*TASK DIRECTIONS*
Work out how many lines of the material below contain the word "Open", then write that number alone.

*LISTED ENTRIES*
# # # #

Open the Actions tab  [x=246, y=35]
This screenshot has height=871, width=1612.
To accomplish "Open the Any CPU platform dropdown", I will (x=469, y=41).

# # # #

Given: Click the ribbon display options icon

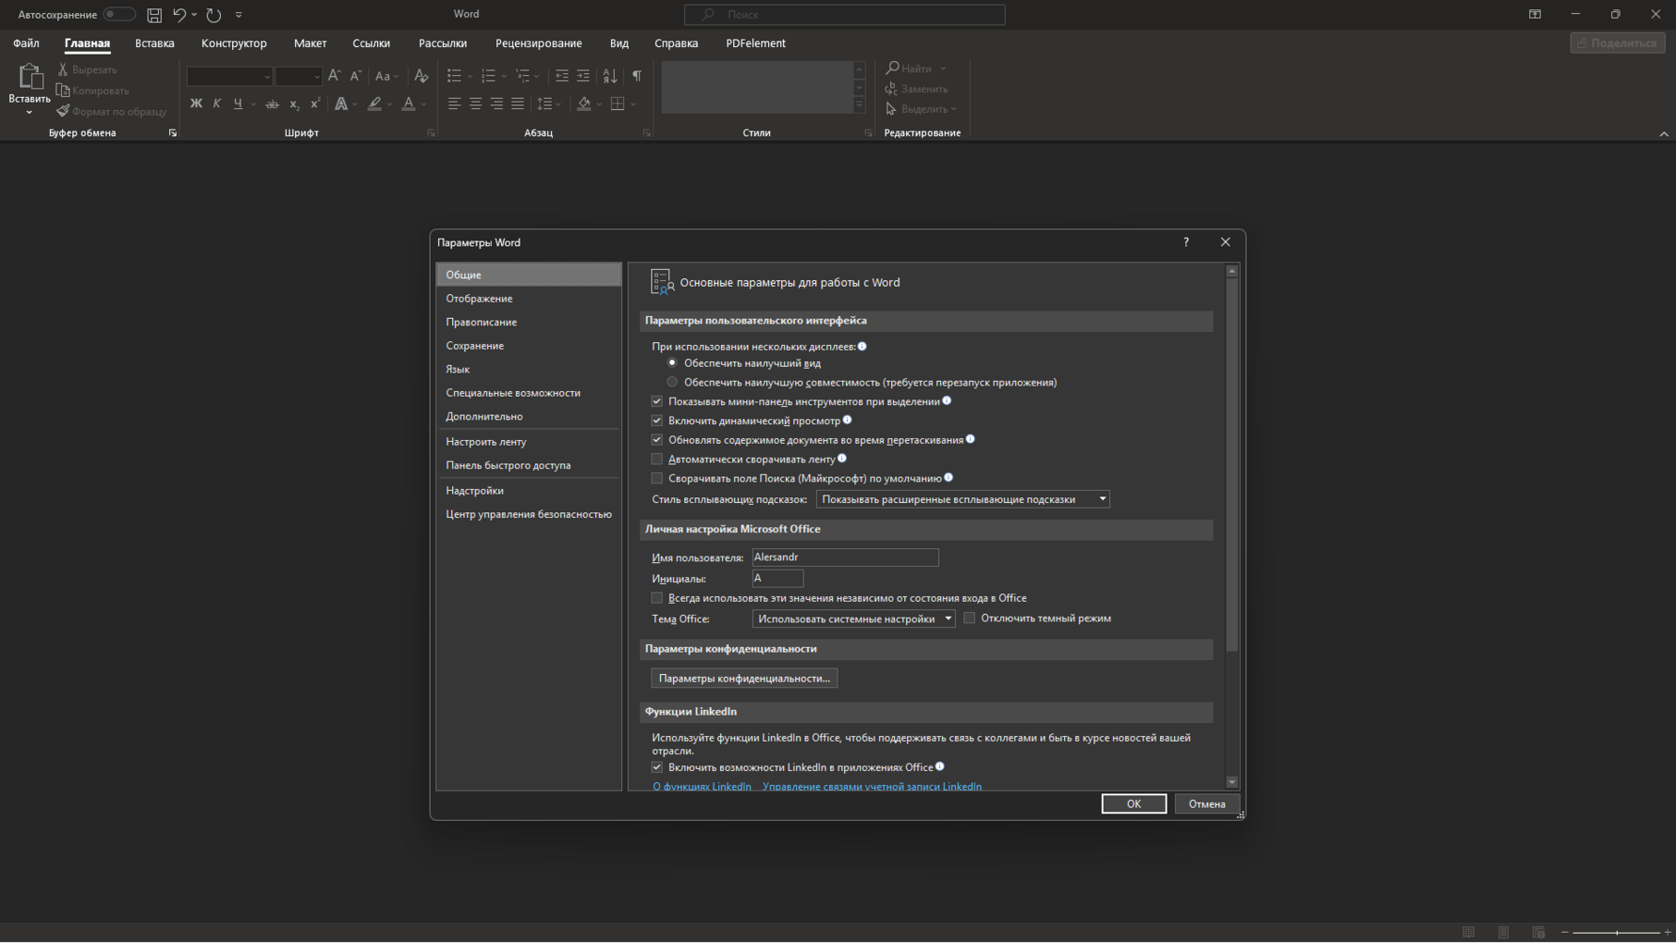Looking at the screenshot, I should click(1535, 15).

# # # #

*SOLUTION BELOW*
2